Updated on: 03 November,2019 07:20 AM IST  |  Mumbai
Paromita Vohra | paromita.vohra@mid-day.com

Music television, new in the mid-90s, was Tinder for music, Lays for music-lovers, and falling in love with songs picked up speed

Hello Again, Billo

Illustration/Uday Mohite

ParoIs there anything nicer than being in love with a song? All songs arrive ready for love, their arms outstretched like Shah Rukh Khan's. I fall in love with songs a lot and listen to them on repeat—a habit we are supposed to leave behind in youth. But, I don't think anyone really leaves that habit behind, any more than they leave behind the tendency to fall in love.


Music television, new in the mid-90s, was Tinder for music, Lays for music-lovers, and falling in love with songs picked up speed. One song I fell for was Billo by Abrar ul-Haq, about a highly earnest fellow who wants to go to Billo's town, having dressed up and organised 500 kababis. He asks all his friends along, I assumed as potential baraatis. They proceeded to dance with comical ebullience in mustard fields. However, all plans of eating kulfis in trains and doing joyful bhangras, come to naught when, as he reaches her town, curfew (Section 144 in the song) is declared and he lands in lock-up. The video always made me laugh.


My friends found these tastes of mine amusing. It was more fashionable to love bands like Junoon, Sufiyana, angsty-ana, dadiwalas crying in the rain, wearing their politics like an ethnic cloak. Pleasure seems to cast political seriousness into doubt.


Last week, I re-encountered Billo, on Coke Studio Season 12. I feared Billo would be weighed down with intellectual gravitas (yaniki #BoreMatkarYaar) which Coke Studio favours. But, the version brilliantly re-formulated the potent physical quality of the song and drew my attention to things I'd never noticed before.

I noticed how well constructed it was, with bits of rap, its lyrics filled with contemporary experience.

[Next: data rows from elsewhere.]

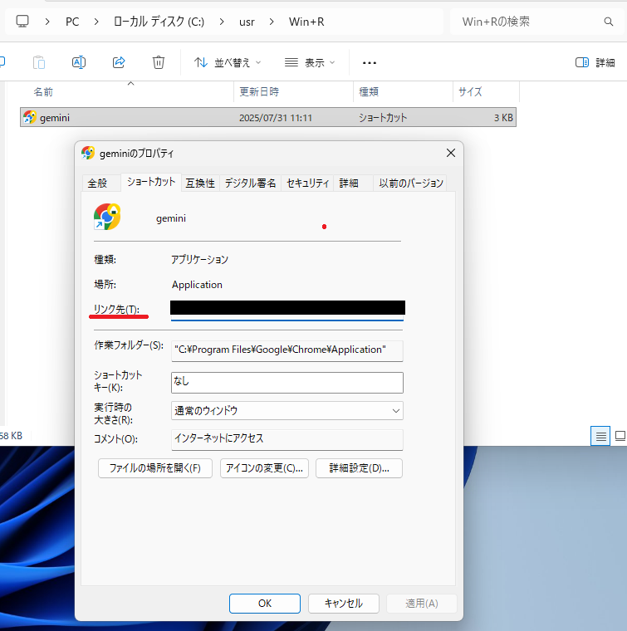
Task: Click the Share icon in toolbar
Action: (x=119, y=62)
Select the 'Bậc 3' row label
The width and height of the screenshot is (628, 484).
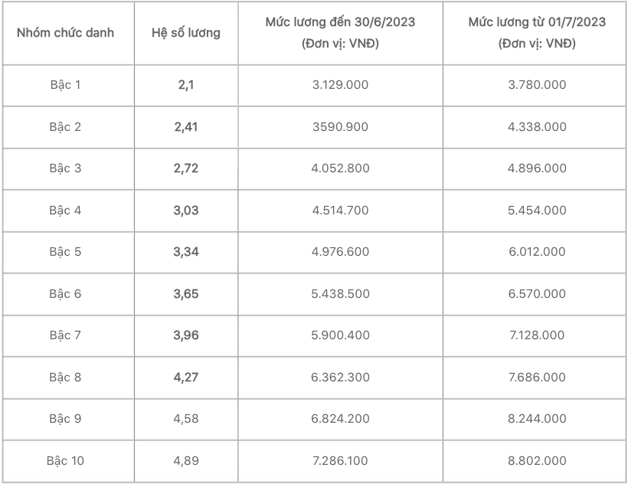pyautogui.click(x=65, y=168)
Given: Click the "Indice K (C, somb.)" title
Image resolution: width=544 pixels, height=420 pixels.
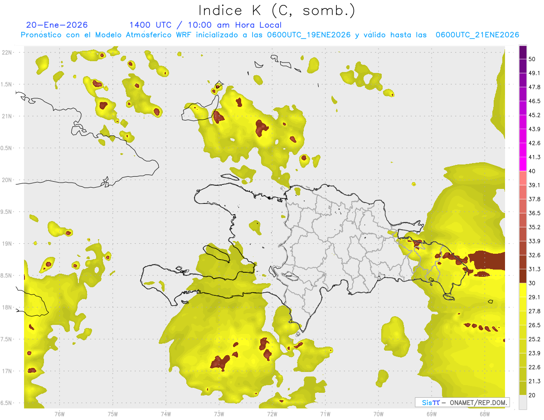Looking at the screenshot, I should click(x=277, y=10).
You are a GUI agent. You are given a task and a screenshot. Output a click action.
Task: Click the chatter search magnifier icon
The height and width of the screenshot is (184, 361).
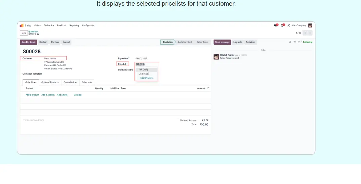[x=290, y=42]
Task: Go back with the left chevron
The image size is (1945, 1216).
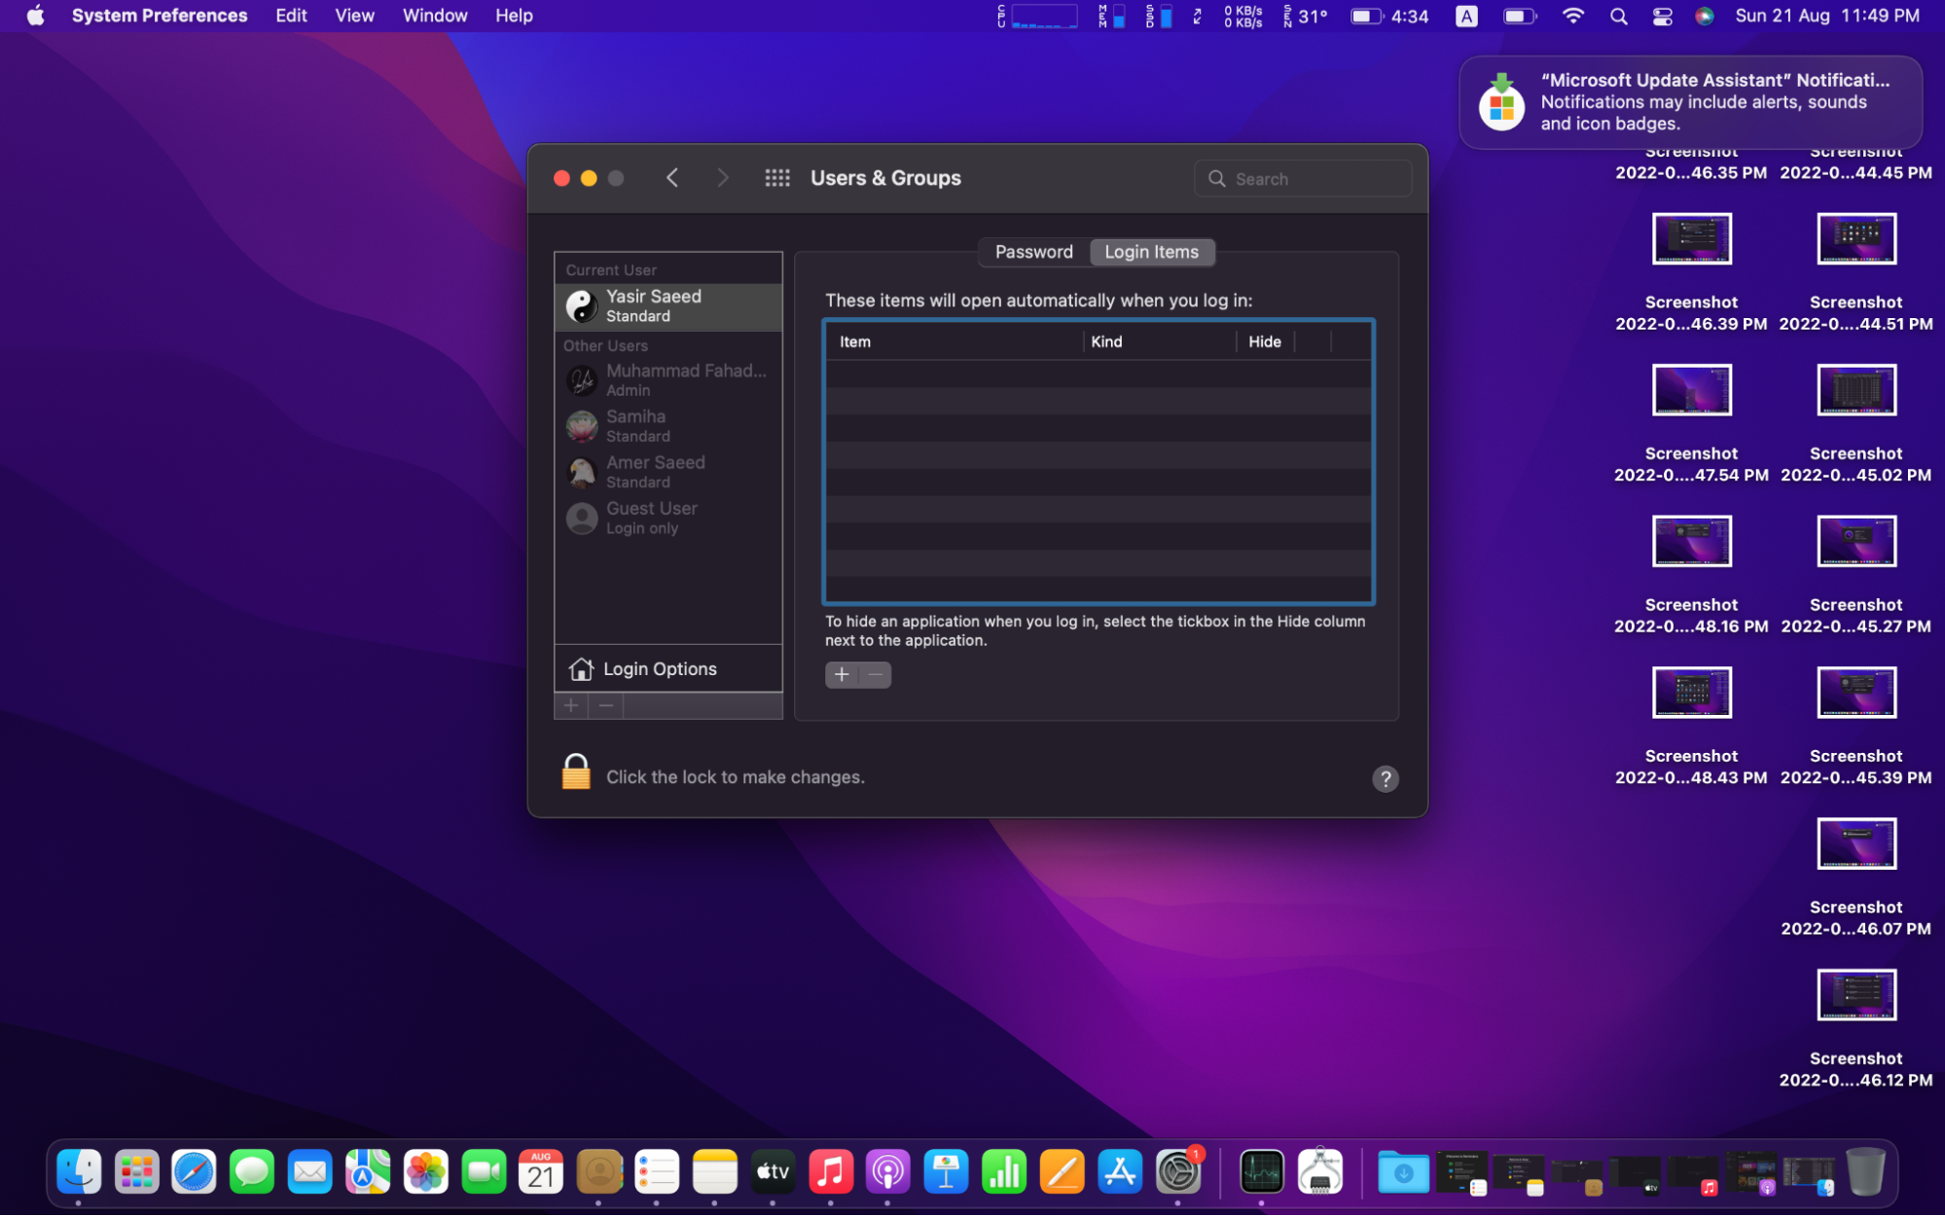Action: pyautogui.click(x=672, y=178)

In the BTS video, Abrar talks about how he built the song up from hearing a bus conductor's litany of "kinne kinne jana hai, line lagao, ticket katao" (the chorus line of the song).

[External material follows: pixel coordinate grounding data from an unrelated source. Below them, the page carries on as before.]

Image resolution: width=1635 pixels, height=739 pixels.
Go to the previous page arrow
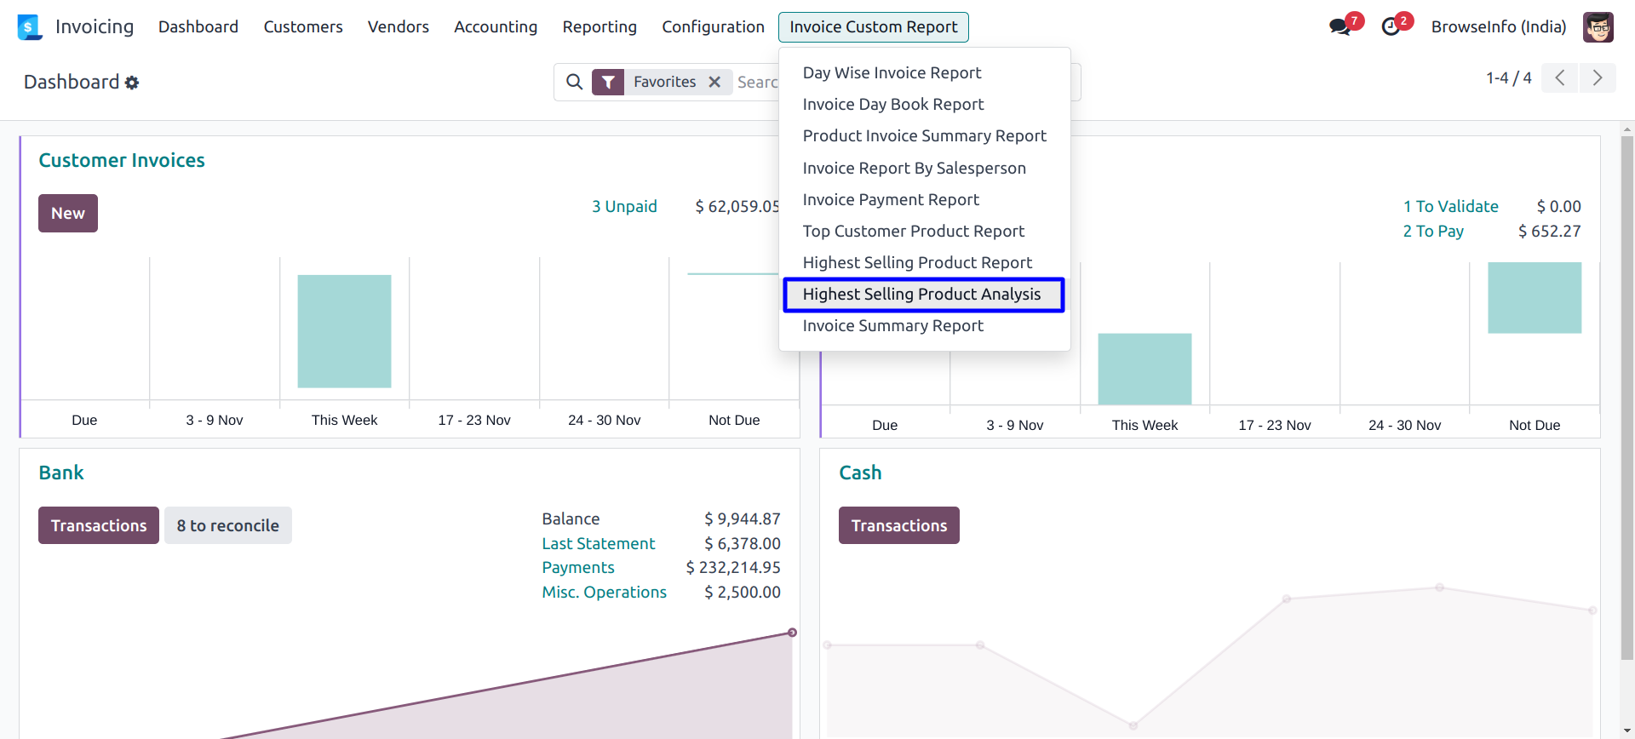pyautogui.click(x=1560, y=78)
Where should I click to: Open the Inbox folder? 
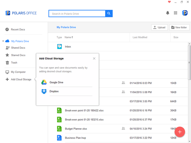68,47
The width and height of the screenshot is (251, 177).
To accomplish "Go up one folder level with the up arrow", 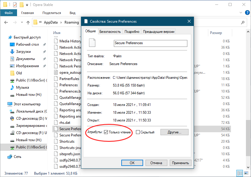I will [x=28, y=22].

I noticed too how many traditions sat effortlessly in the song—the tradition of sweet and sexy masculine beauty, where men dress up for their loves, "gel-shel laake, kali kali akhiyan te surma paake" (gel my hair, line my dark eyes with surma) and contemplates their beauty in the mirror awhile (let me say Abrar's beauty is worth contemplating for quite a while). One friend pointed out how the singer curses a dog who comes in the way of his progress. This is a familiar trope in traditional poetry, where lovers curse animals whose cries alert families to their secret trysts. I realised how many songs which seemed to be about silly boys and timid girls and romance were really songs that railed against the tabooing of love in our societies – in this song about the political situation leading to curfews too.

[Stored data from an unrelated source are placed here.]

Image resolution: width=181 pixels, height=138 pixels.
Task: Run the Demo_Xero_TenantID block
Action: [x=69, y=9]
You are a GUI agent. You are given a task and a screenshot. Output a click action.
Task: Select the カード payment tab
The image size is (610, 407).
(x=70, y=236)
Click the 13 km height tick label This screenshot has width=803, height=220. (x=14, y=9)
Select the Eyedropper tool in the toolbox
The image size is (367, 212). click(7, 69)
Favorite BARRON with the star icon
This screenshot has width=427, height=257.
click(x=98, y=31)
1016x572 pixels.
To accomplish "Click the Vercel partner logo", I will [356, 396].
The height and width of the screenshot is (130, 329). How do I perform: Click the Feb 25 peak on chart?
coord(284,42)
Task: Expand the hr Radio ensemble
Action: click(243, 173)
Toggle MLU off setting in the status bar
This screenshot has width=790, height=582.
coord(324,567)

Most of all, the fluidity of Abrar's body language, the mouth watering way he renders the lyrics about dressing up, enjoyment of the song writ large on his body, vigorous yet unhurried, held me transfixed. It is pure pleasure, and pure pleasure brings a deeply human sense of release and acceptance of our selves.

In youth, we waited helpless before the TV hoping to catch an unexpected glimpse of our song-crush. As grown-ups, we can meet openly on youtube. I've been meeting Billo on repeat. I guess you can fall in love again.